• **Stated exercise**: Copy the items below, substituting "button" for each occurrence of "icon" and keeping everything else unchanged.

:: Record excerpts ::

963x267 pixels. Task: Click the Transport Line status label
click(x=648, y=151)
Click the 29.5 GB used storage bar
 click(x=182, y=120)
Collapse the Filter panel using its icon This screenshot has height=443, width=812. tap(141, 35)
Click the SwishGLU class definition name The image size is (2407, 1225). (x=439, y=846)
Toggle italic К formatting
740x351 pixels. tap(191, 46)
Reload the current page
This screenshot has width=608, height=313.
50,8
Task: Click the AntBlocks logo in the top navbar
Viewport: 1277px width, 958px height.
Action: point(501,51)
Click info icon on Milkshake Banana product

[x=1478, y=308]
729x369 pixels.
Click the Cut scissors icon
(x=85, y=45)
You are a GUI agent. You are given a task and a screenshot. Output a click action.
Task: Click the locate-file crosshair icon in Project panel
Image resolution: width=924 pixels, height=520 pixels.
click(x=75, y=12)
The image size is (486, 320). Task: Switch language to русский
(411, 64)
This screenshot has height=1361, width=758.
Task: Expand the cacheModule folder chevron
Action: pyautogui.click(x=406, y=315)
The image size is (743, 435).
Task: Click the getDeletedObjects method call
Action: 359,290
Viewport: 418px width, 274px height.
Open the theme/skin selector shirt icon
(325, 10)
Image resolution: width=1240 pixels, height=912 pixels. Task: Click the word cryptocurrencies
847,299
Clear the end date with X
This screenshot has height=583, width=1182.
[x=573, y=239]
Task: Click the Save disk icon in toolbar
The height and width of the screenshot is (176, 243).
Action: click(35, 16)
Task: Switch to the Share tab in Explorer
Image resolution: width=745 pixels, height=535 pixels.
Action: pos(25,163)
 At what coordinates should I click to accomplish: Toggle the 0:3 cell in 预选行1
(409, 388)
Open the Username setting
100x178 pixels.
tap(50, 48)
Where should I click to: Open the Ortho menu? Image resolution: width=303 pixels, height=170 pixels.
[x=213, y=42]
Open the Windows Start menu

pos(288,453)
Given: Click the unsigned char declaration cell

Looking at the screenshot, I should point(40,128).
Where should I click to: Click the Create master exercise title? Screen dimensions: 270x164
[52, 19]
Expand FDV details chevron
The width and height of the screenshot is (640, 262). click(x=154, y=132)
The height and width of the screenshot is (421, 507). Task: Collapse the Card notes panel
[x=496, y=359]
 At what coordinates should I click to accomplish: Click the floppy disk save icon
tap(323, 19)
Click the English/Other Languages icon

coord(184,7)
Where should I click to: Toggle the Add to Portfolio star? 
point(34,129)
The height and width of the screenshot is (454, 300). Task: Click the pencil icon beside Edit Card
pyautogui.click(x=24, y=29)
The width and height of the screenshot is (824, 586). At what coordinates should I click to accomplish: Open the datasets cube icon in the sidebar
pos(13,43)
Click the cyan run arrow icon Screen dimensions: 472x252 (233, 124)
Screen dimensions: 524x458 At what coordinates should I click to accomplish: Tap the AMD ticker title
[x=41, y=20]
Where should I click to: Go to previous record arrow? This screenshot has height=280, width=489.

:::

• **The completed task**:
963x267 pixels. Task: Click the Transport Line status label
click(x=648, y=151)
Click the 29.5 GB used storage bar
 click(x=182, y=120)
Collapse the Filter panel using its button This screenshot has height=443, width=812. tap(141, 35)
Click the SwishGLU class definition name The image size is (2407, 1225). (x=439, y=846)
Toggle italic К formatting
740x351 pixels. tap(191, 46)
Reload the current page
This screenshot has width=608, height=313.
50,8
Task: Click the AntBlocks logo in the top navbar
Viewport: 1277px width, 958px height.
Action: point(501,51)
Click info button on Milkshake Banana product

[x=1478, y=308]
729x369 pixels.
Click the Cut scissors button
(x=85, y=45)
You are a GUI agent. You are given a task and a screenshot. Output a click action.
Task: Click the locate-file crosshair button in Project panel
Image resolution: width=924 pixels, height=520 pixels.
click(x=75, y=12)
The image size is (486, 320). Task: Switch language to русский
(411, 64)
This screenshot has height=1361, width=758.
Task: Expand the cacheModule folder chevron
Action: pyautogui.click(x=406, y=315)
The image size is (743, 435).
Task: Click the getDeletedObjects method call
Action: 359,290
Viewport: 418px width, 274px height.
Open the theme/skin selector shirt button
(325, 10)
Image resolution: width=1240 pixels, height=912 pixels. Task: Click the word cryptocurrencies
847,299
Clear the end date with X
This screenshot has height=583, width=1182.
[x=573, y=239]
Task: Click the Save disk button in toolbar
The height and width of the screenshot is (176, 243).
Action: click(35, 16)
Task: Switch to the Share tab in Explorer
Image resolution: width=745 pixels, height=535 pixels.
Action: pos(25,163)
 At what coordinates should I click to accomplish: Toggle the 0:3 cell in 预选行1
(409, 388)
Open the Username setting
100x178 pixels.
tap(50, 48)
Where should I click to: Open the Ortho menu? Image resolution: width=303 pixels, height=170 pixels.
[x=213, y=42]
Open the Windows Start menu

pos(288,453)
Given: Click the unsigned char declaration cell

Looking at the screenshot, I should point(40,128).
Where should I click to: Click the Create master exercise title? Screen dimensions: 270x164
[52, 19]
Expand FDV details chevron
The width and height of the screenshot is (640, 262). click(x=154, y=132)
The height and width of the screenshot is (421, 507). Task: Collapse the Card notes panel
[x=496, y=359]
 At what coordinates should I click to accomplish: Click the floppy disk save button
tap(323, 19)
Click the English/Other Languages button

coord(184,7)
Where should I click to: Toggle the Add to Portfolio star? 
point(34,129)
The height and width of the screenshot is (454, 300). Task: Click the pencil button beside Edit Card
pyautogui.click(x=24, y=29)
The width and height of the screenshot is (824, 586). At what coordinates should I click to accomplish: Open the datasets cube button in the sidebar
pos(13,43)
Click the cyan run arrow button Screen dimensions: 472x252 (233, 124)
Screen dimensions: 524x458 At what coordinates should I click to accomplish: Tap the AMD ticker title
[x=41, y=20]
Where should I click to: Go to previous record arrow? This screenshot has height=280, width=489.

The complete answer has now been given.